__Excerpt__:
But he delivers more than meals.

Under the pen name "Shihuang," Wang is a prolific poet, with over 5,000 to his name to date.

This is one of the 5,000, "The People Chasing After Time," which gained widespread attention on China's Twitter-like Sina Weibo social media site.

The People Chasing After Time

 

The wind is chased out from the air

Knives are chased out from the wind

Fire is chased out from the bones

Water is chased out from the fire

 

The people chasing after time have no seasons

Only one station and the next

The world is just a place name

So is Wangzhuang Village

 

Every day I encounter

Deliverymen sprinting one by one

Their feet pounding the earth

Tempering themselves ceaselessly in this world

The words are rhythmic and metaphorical, brimming with the power of life, offering a profile of his own life with a moving candor.

"Delivering meals is my livelihood, but it's through poetry that I truly express myself," says Wang.

Finding solace in words

Wang, known online as "the deliveryman poet," was not always a revered bard.

He began adult life in 1988 as a construction worker, then a sand dredger, a street vendor and – his lowest point – a waste collector.

One day after a hard day's night, Wang noticed a book at a roadside used book stall, picked it up and began reading. The words transported him.

Browsing the stall soon became a daily work routine. He turned to literary creation as a respite from his exhausting life.

"Literature was my salvation," Wang says. "It reshaped my view on life and transformed me from a restless youth to someone more serene and accepting."

Wang at first focused on writing a great novel.

He read his works aloud with no one around, often becoming so engrossed that he would dance with excitement.

But not everyone was impressed with the country boy's new obsession.

__Supplied records__:
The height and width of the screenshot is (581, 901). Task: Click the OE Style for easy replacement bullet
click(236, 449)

--

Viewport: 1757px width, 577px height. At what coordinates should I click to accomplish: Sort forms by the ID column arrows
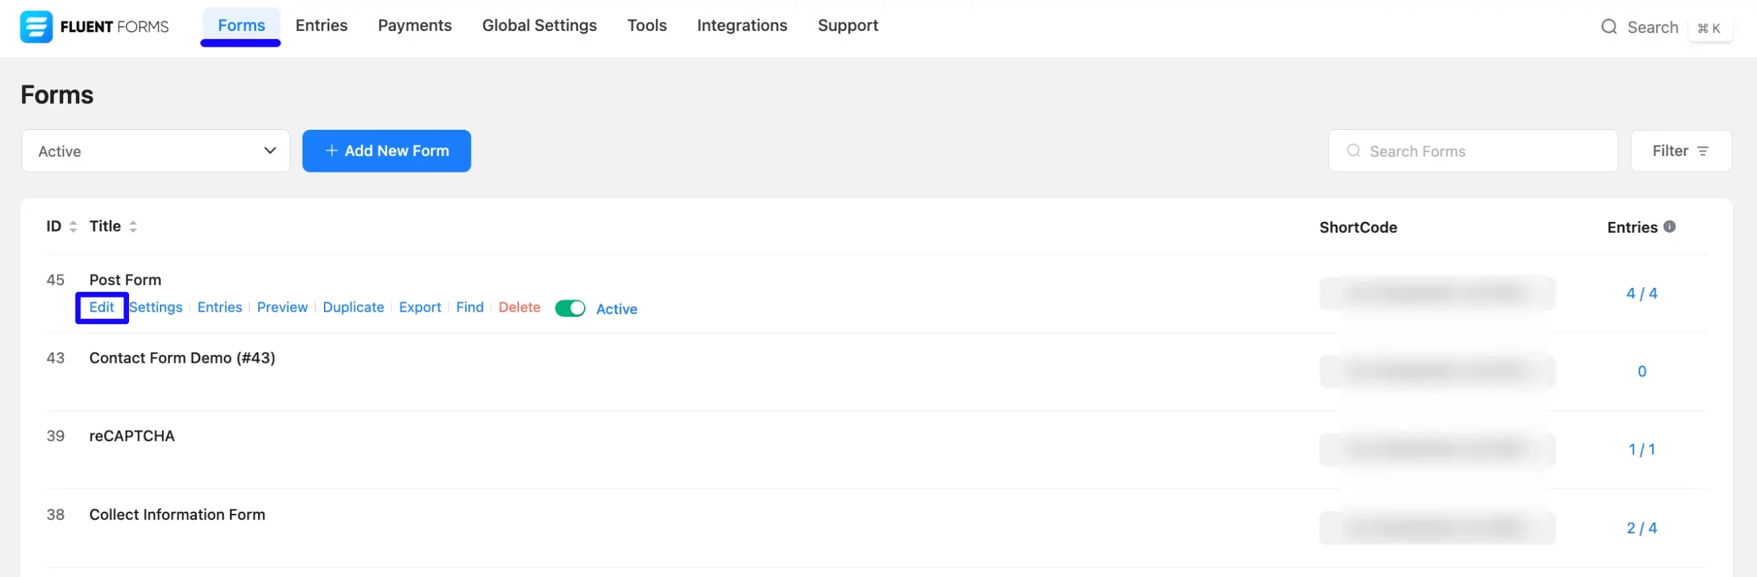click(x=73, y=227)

__Written exercise__:
Copy out the passage of the excerpt about the deliveryman poet between "He read his" and "boy's new obsession.", inclusive. The items have nothing to do with this.

__Answer for this exercise__:
He read his works aloud with no one around, often becoming so engrossed that he would dance with excitement.

But not everyone was impressed with the country boy's new obsession.